- [WHAT YOU WILL DO] Your answer must repeat the full listing, line for line.

--*--

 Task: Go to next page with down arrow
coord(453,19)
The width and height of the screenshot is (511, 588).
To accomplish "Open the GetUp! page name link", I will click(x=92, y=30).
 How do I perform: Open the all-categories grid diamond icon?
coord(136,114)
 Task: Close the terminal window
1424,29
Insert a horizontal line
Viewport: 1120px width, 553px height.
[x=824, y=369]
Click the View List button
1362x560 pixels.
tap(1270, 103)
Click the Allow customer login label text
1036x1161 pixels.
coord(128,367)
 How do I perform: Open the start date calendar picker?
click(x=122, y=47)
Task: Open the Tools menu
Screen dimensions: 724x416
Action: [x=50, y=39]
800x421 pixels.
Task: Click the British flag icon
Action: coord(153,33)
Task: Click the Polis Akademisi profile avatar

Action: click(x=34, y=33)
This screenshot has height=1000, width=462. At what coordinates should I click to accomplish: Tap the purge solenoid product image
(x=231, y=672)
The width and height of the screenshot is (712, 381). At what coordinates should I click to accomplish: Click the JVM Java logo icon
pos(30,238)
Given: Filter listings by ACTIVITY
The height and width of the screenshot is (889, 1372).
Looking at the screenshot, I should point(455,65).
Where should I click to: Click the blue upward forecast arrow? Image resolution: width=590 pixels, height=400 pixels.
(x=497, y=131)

--*--

- [RESPONSE AREA]
 Task: Go to next page with down arrow
coord(453,19)
The width and height of the screenshot is (511, 588).
To accomplish "Open the GetUp! page name link", I will click(x=92, y=30).
 How do I perform: Open the all-categories grid diamond icon?
coord(136,114)
 Task: Close the terminal window
1424,29
Insert a horizontal line
Viewport: 1120px width, 553px height.
[x=824, y=369]
Click the View List button
1362x560 pixels.
tap(1270, 103)
Click the Allow customer login label text
1036x1161 pixels.
coord(128,367)
 How do I perform: Open the start date calendar picker?
click(x=122, y=47)
Task: Open the Tools menu
Screen dimensions: 724x416
Action: [x=50, y=39]
800x421 pixels.
Task: Click the British flag icon
Action: coord(153,33)
Task: Click the Polis Akademisi profile avatar

Action: click(x=34, y=33)
This screenshot has height=1000, width=462. At what coordinates should I click to accomplish: Tap the purge solenoid product image
(x=231, y=672)
The width and height of the screenshot is (712, 381). At what coordinates should I click to accomplish: Click the JVM Java logo icon
pos(30,238)
Given: Filter listings by ACTIVITY
The height and width of the screenshot is (889, 1372).
Looking at the screenshot, I should point(455,65).
Where should I click to: Click the blue upward forecast arrow? Image resolution: width=590 pixels, height=400 pixels.
(x=497, y=131)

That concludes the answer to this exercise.